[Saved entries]
━━━━━━━━━━━━━━━━━━━━━━━━━━━━━━

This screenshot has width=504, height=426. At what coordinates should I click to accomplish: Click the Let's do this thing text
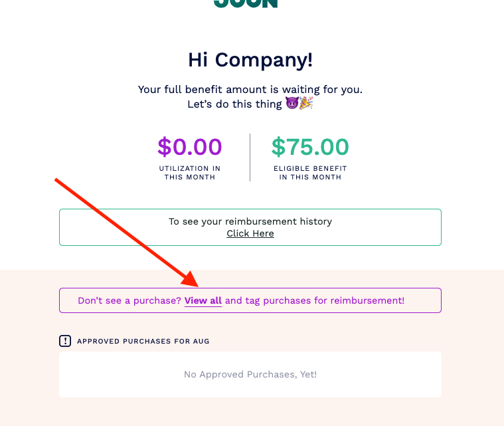[234, 104]
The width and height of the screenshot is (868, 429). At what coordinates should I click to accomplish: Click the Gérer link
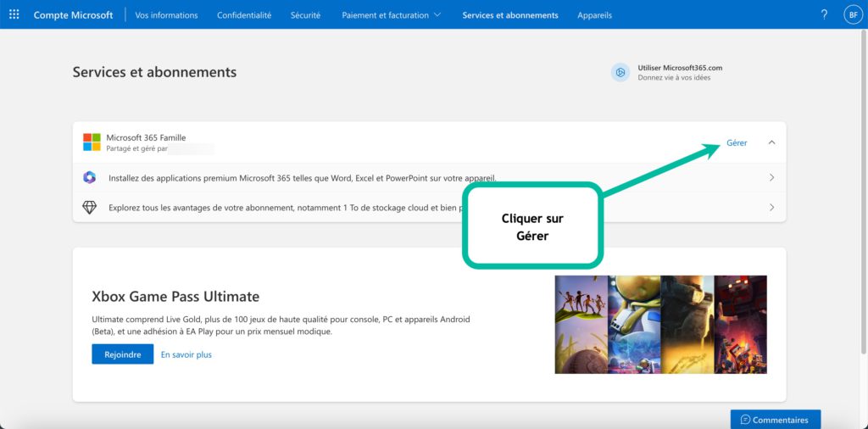pyautogui.click(x=737, y=142)
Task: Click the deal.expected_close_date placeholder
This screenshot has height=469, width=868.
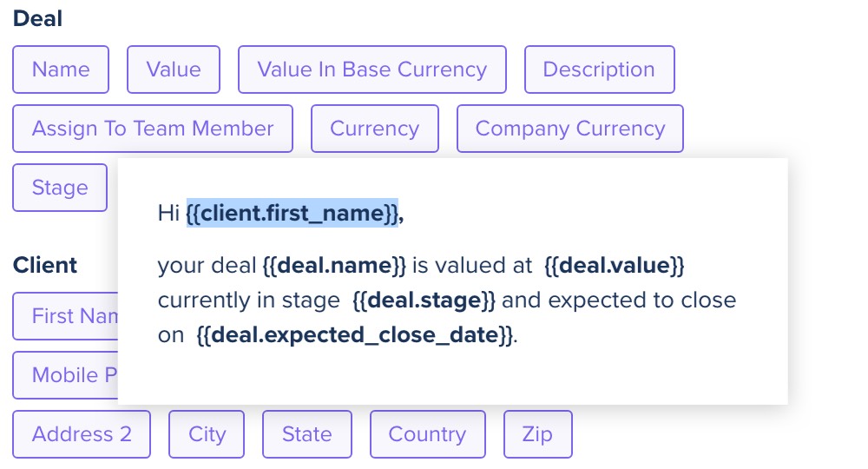Action: tap(355, 335)
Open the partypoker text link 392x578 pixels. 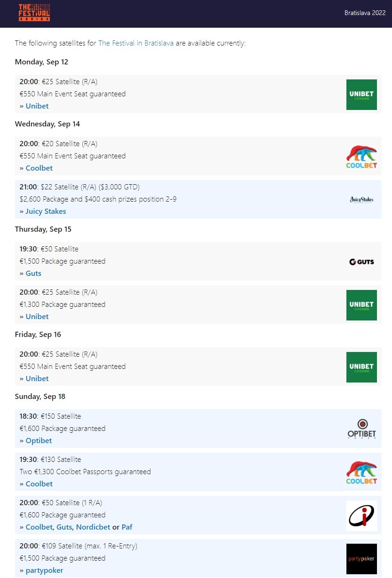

━━━━━━━━━━━━━━━━━━━━━━━━━━━━━━

Exercise instructions: Skip the pictures and transcribe the rest of the records exactly.

Your response:
This screenshot has width=504, height=426. At what coordinates should I click to accomplish: Click the Let's do this thing text
[234, 104]
The width and height of the screenshot is (868, 429). At what coordinates should I click to accomplish: Click the Gérer link
pyautogui.click(x=737, y=142)
Task: Click the deal.expected_close_date placeholder
This screenshot has height=469, width=868.
Action: tap(355, 335)
Open the partypoker text link 392x578 pixels. 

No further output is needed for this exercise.